Meine eigene Lebenserfahrung ist noch nicht so umfangreich vie die Lebenserfahrung vieler hier im Raum. Aber ein paar Falten im Gesicht hab ich ja auch schon und eine Reihe von Leuten habe ich begleitet. Mein momentanes Fazit ist: Die Zeitfrage ist bei Gott die unverständlichste Sache und wir Menschen kommen ganz oft bis zum Schluss nicht dahinter. In Fragen der Zeit vertun wir Menschen uns am häufigsten. Das war schon bei Jesus so, als die ersten Christen dachten, er käme sehr bald wieder, nach wenigen Jahren oder nach wenigen Generationen. Das hätten wir auch gedacht, wenn wir damals gelebt hätten. So ähnlich hatte Jesus sich ja auch geäußert. Aber dann kam es ja anders.

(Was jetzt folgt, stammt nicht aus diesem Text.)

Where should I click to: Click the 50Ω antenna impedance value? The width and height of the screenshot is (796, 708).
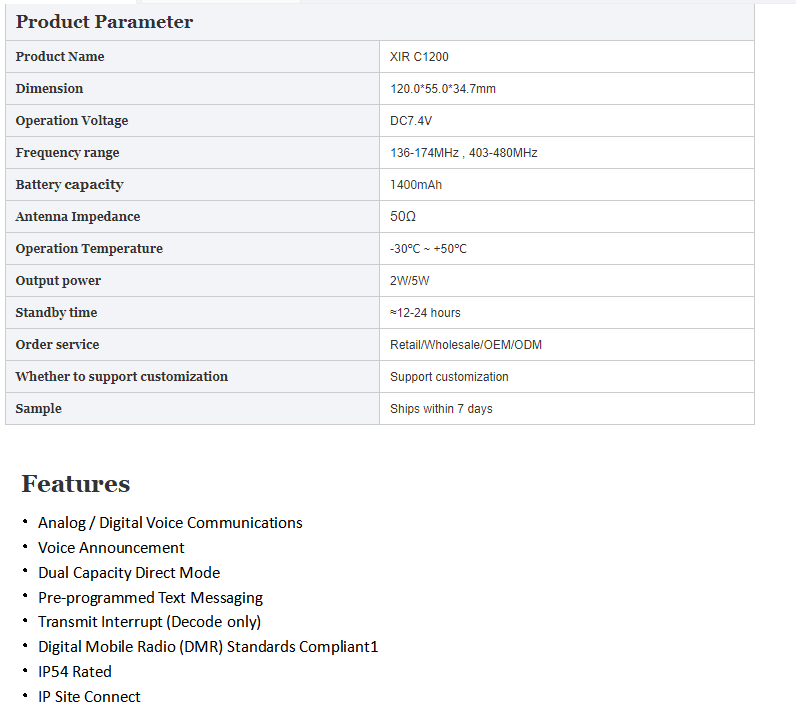click(403, 217)
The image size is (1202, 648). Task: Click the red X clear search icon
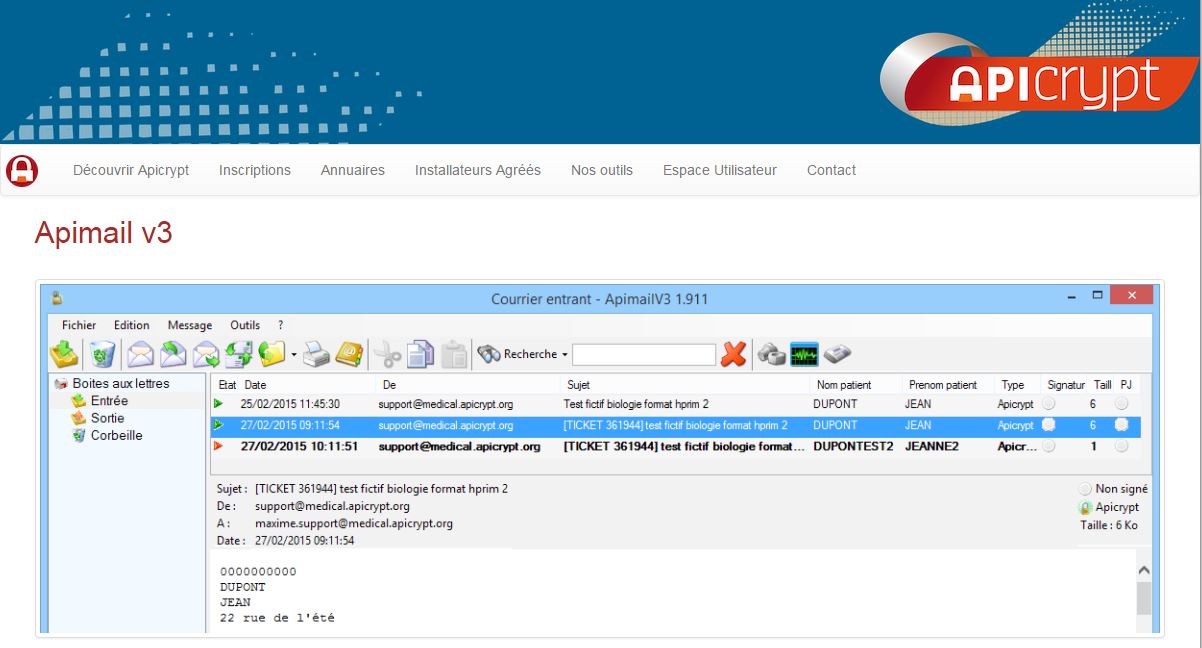pyautogui.click(x=734, y=354)
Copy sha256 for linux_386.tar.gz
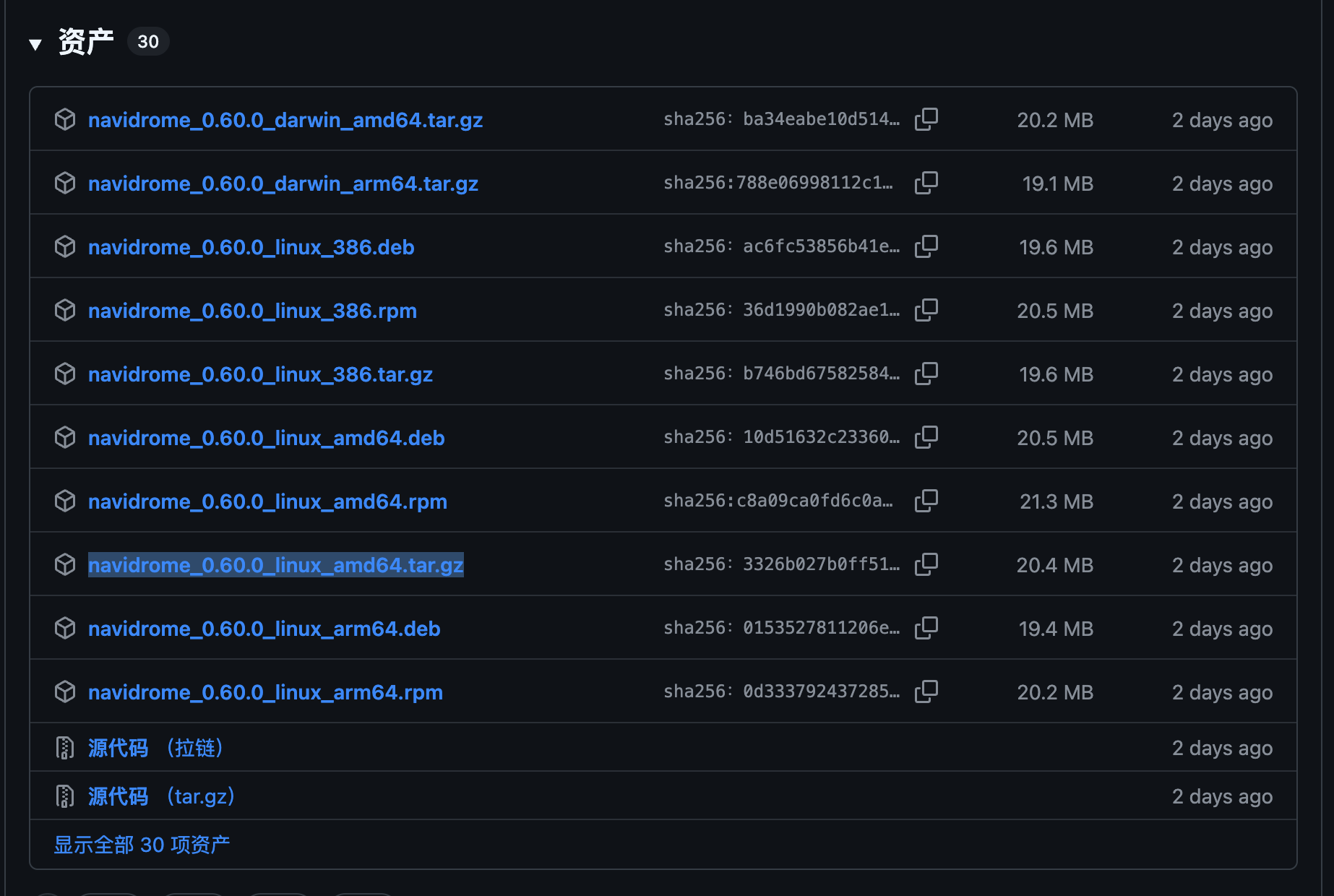The image size is (1334, 896). click(x=926, y=374)
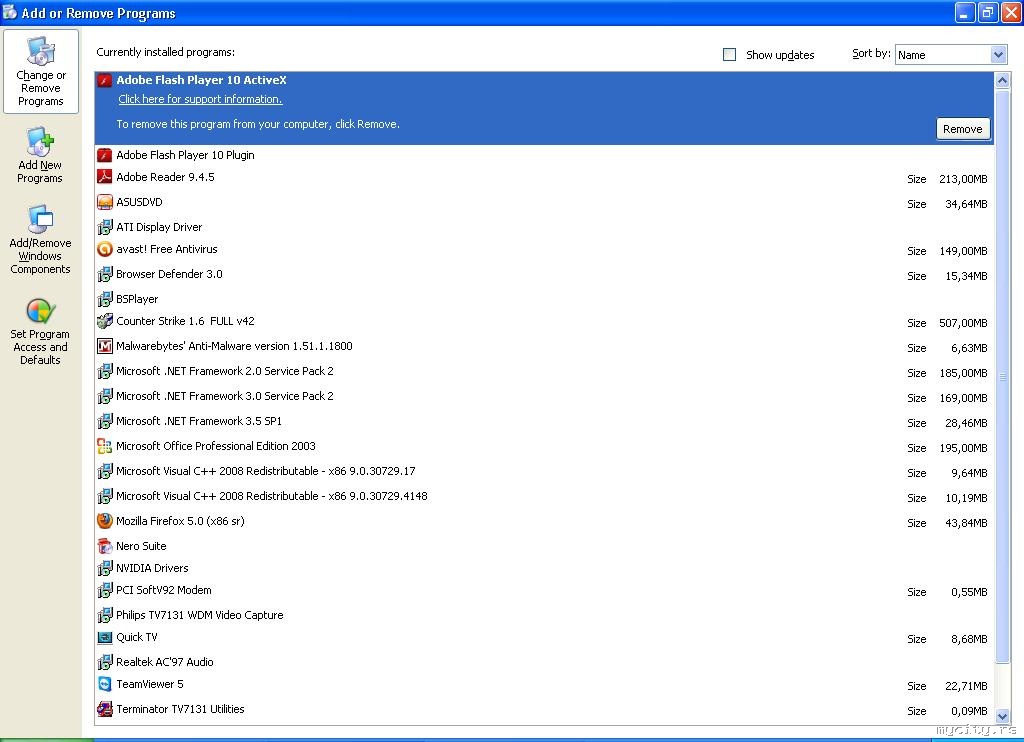1024x742 pixels.
Task: Click the Adobe Reader 9.4.5 icon
Action: 105,178
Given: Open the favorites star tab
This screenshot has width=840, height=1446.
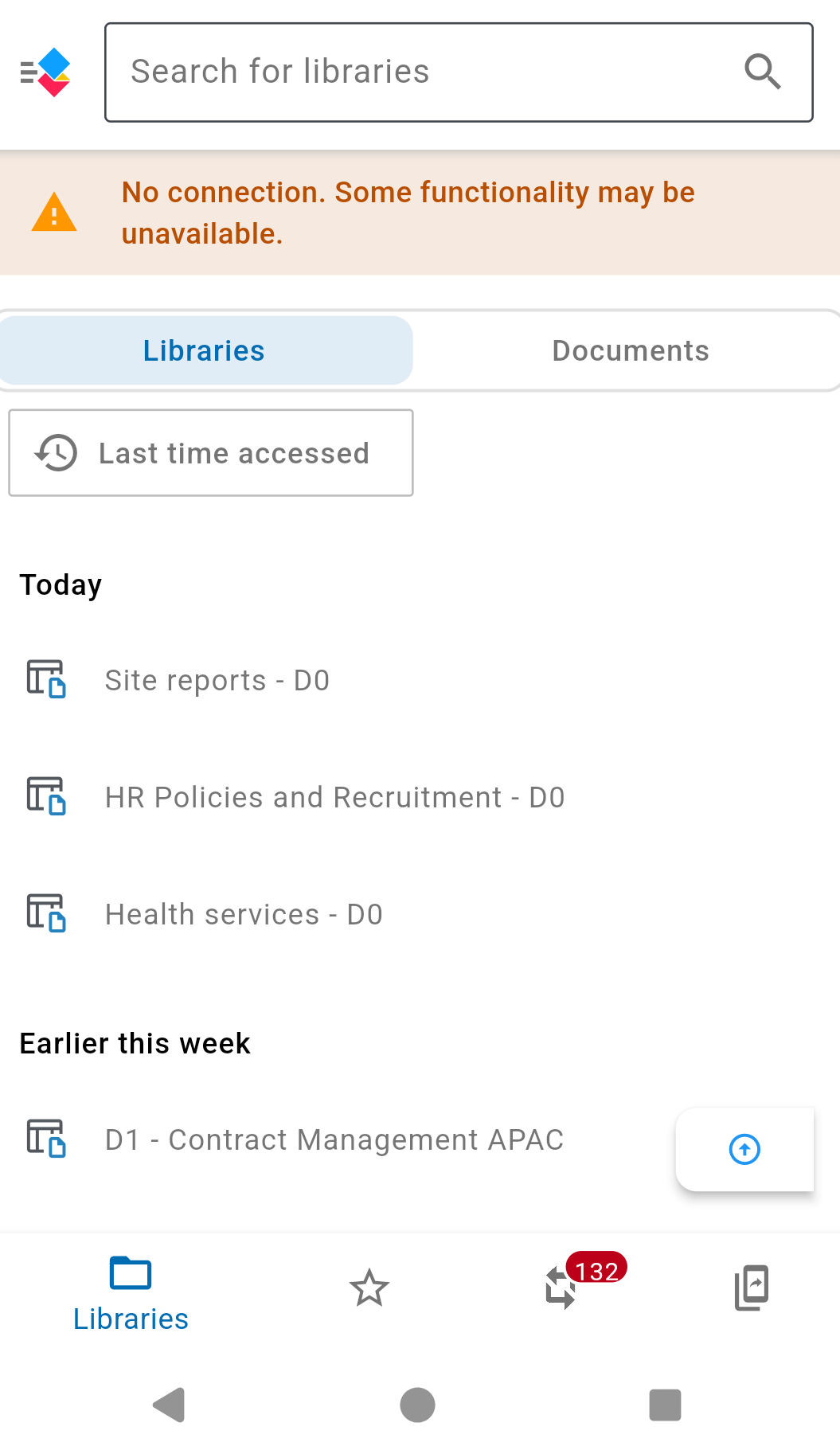Looking at the screenshot, I should pos(369,1288).
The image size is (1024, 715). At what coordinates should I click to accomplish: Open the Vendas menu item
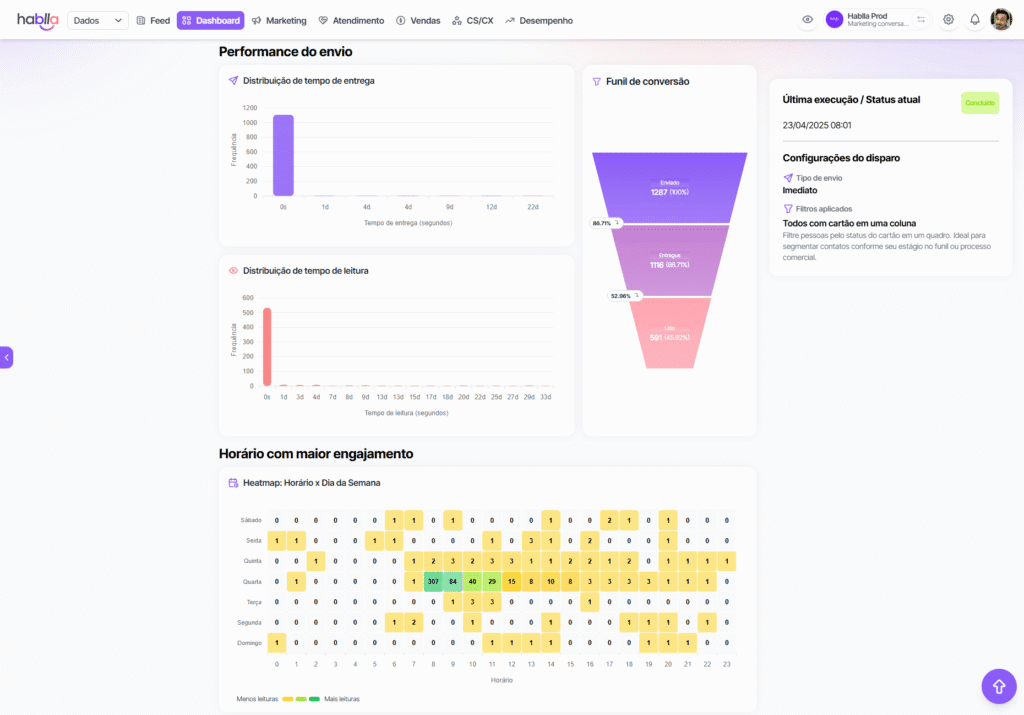point(419,20)
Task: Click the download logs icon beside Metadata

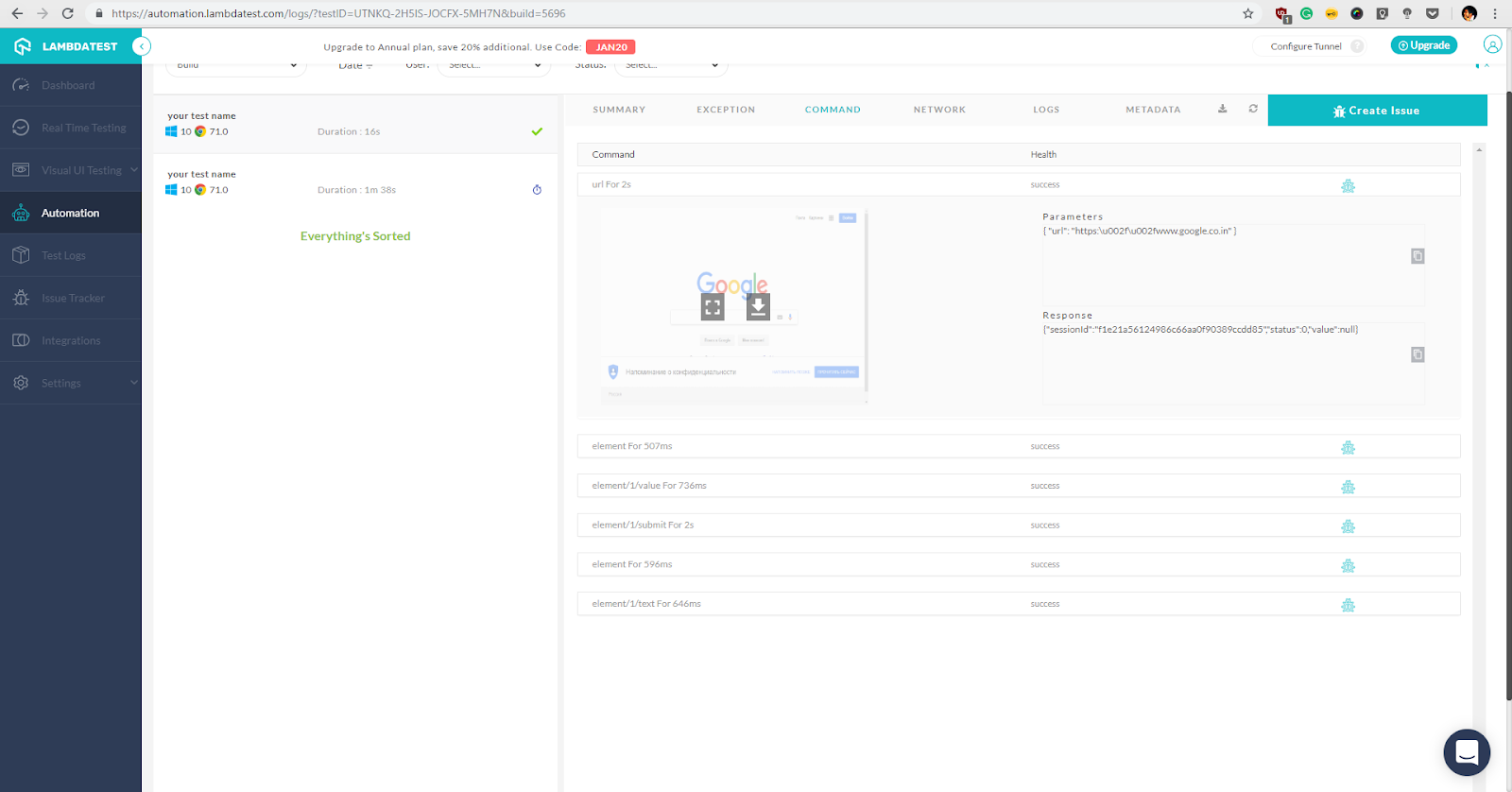Action: pos(1222,109)
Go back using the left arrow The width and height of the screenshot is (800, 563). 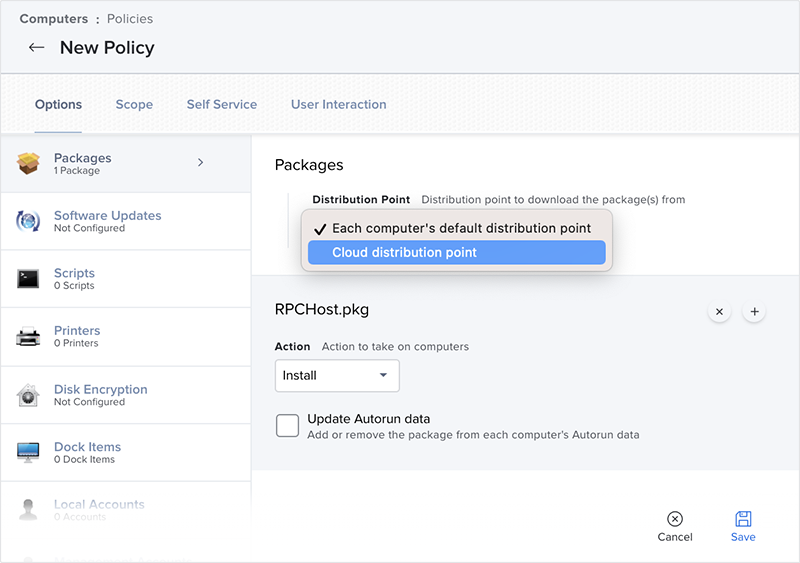[37, 48]
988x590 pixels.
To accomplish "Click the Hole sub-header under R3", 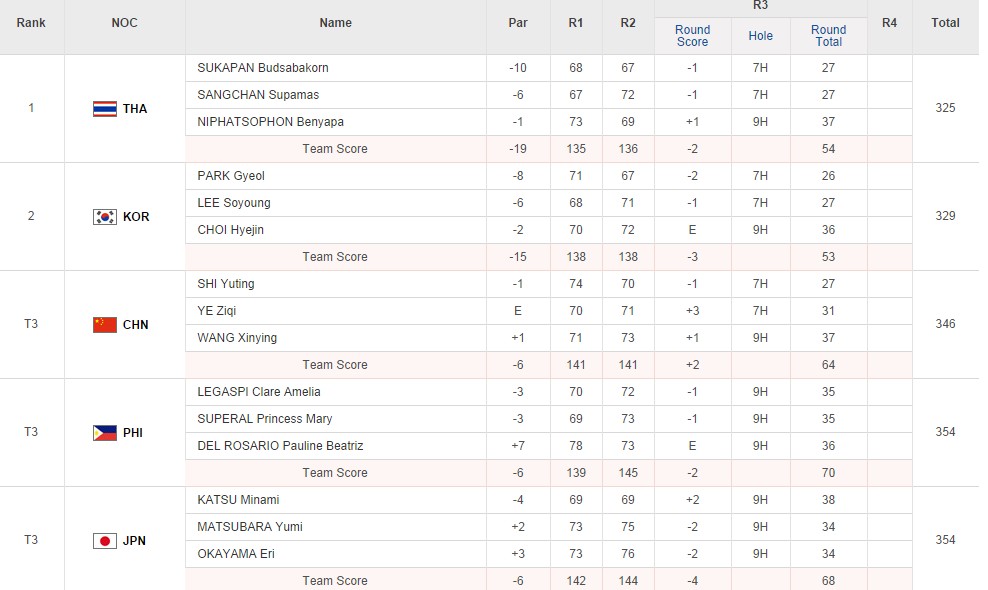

Jahrtausendelang anders. Die Zeitfrage ist also diejenige, in der wir Menschen uns am häufigsten vertun. Wir können das nicht enträtseln. Auch in der Bibel war es sehr oft so. Gott gab helle klare Versprechen und hat dann mit der Erfüllung doch oft gezögert. An vielen Stellen finde ich keine Erklärung. Gott ist Gott – und viele seiner Gedanken bleiben uns fremd.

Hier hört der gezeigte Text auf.